Recent accounting developments
Standards, amendments and interpretations effective for 2007/8 or
issued and early adopted:
In preparing the Group financial statements for the current year, the
Group has adopted the following new IFRS, amendments to IFRS and
IFRIC Interpretations which have not had a significant impact on the
results or net assets of the Group:
> IFRS 7 ‘Financial Instruments: Disclosures’ and amendments to IAS 1
‘Presentation of Financial Statements – Capital Disclosures’. These
amendments revise and enhance previous disclosures required by IAS 32
and IAS 30 ‘Disclosures in the Financial Statements of Banks and Similar
Financial Institutions’. The adoption of IFRS 7 has had no effect on the
results or net assets of the Group.
> Revised guidance on implementing IFRS 4, ‘Insurance Contracts’.
> IFRIC 6 ‘Liabilities Arising from Participating in a Specific Market – waste
electrical and electronic equipment (WEEE)’, effective from 1 July 2007
(date from which the WEEE Directive became applicable in the UK).

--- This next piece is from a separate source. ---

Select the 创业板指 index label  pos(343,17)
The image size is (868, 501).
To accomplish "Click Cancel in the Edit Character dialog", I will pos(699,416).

> IFRIC 7 ‘Applying the Restatement Approach under IAS 29 Financial
Reporting in Hyperinflationary Economics’, effective for accounting
periods beginning on or after 1 March 2006.
> IFRIC 8 ‘Scope of IFRS 2’, effective for accounting periods beginning
on or after 1 May 2006.
> IFRIC 9 ‘Reassessment of Embedded Derivatives’, effective for
accounting periods beginning on or after 1 June 2006.

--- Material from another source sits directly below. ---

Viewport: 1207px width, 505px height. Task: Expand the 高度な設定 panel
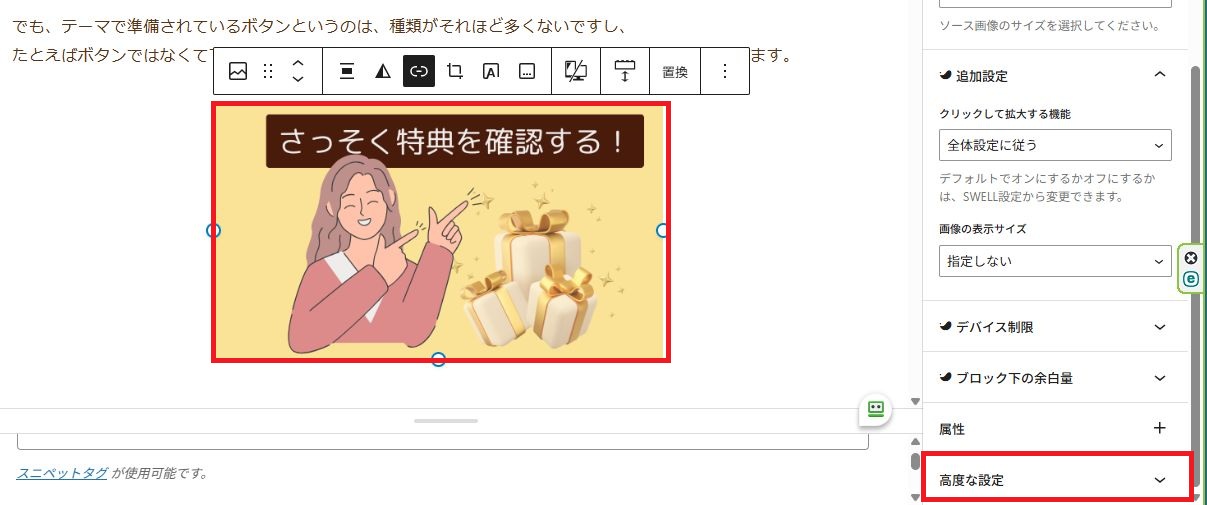click(1055, 480)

> IFRIC 10 ‘Interims and Impairment’, effective for accounting periods
beginning on or after 1 November 2006.
> IFRIC 11 ‘Group and Treasury Share Transactions’, effective for accounting
periods beginning on or after 1 March 2007 was early adopted by
the Group.
Standards, amendments and interpretations not yet effective, but not
expected to have a significant impact on the Group:
> IFRS 8 ‘Operating Segments’ was issued in November 2006 and is
effective for accounting periods beginning on or after 1 January 2009.
This new standard replaces IAS 14 ‘Segment Reporting’ and requires
segmental disclosures to be presented on the same basis that
management uses to evaluate performance of its reporting segments in
its management reporting. We do not expect the adoption of IFRS 8 to
have a significant impact upon the results or net assets of the Group.
> Amendment to IAS 23 ‘Borrowing Costs’ was issued in March 2007,
and becomes effective for accounting periods beginning on or after
1 January 2009. The standard has been revised to require capitalisation
of borrowing costs when such costs relate to a qualifying asset.
We do not expect the adoption of the amendments to IAS 23 to have
a significant impact upon the results or net assets of the Group.
> IFRIC 12 ‘Service Concession Arrangements’ was issued in November
2006 and becomes effective for accounting periods beginning on or
after 1 January 2008. This interpretation applies to public sector service
concession operators and explains how to account for the obligations
undertaken and rights received in service concession arrangements.
No member of the Group is a public sector operator and hence this
interpretation will have no impact on the Group.
> IFRIC 14 ‘The Limit on a Defined Benefit Asset, Minimum Funding
Requirements and their Interaction’ was issued in July 2007 and becomes
effective for accounting periods beginning on or after 1 January 2008.
This interpretation provides guidance on how to assess the limit on the
amount of surplus in a defined benefit scheme that can be recognised
as an asset under IAS 19 ‘Employee Benefits’. The Group expects
that this interpretation will have no impact on the financial position or
performance of the Group as all defined benefit schemes are currently
in deficit.
Standards, amendments and interpretations not yet effective and under
review as to their impact on the Group:
> Amendment to IAS 1 ‘Presentation of Financial Statements’, effective
for accounting periods beginning on or after 1 January 2009.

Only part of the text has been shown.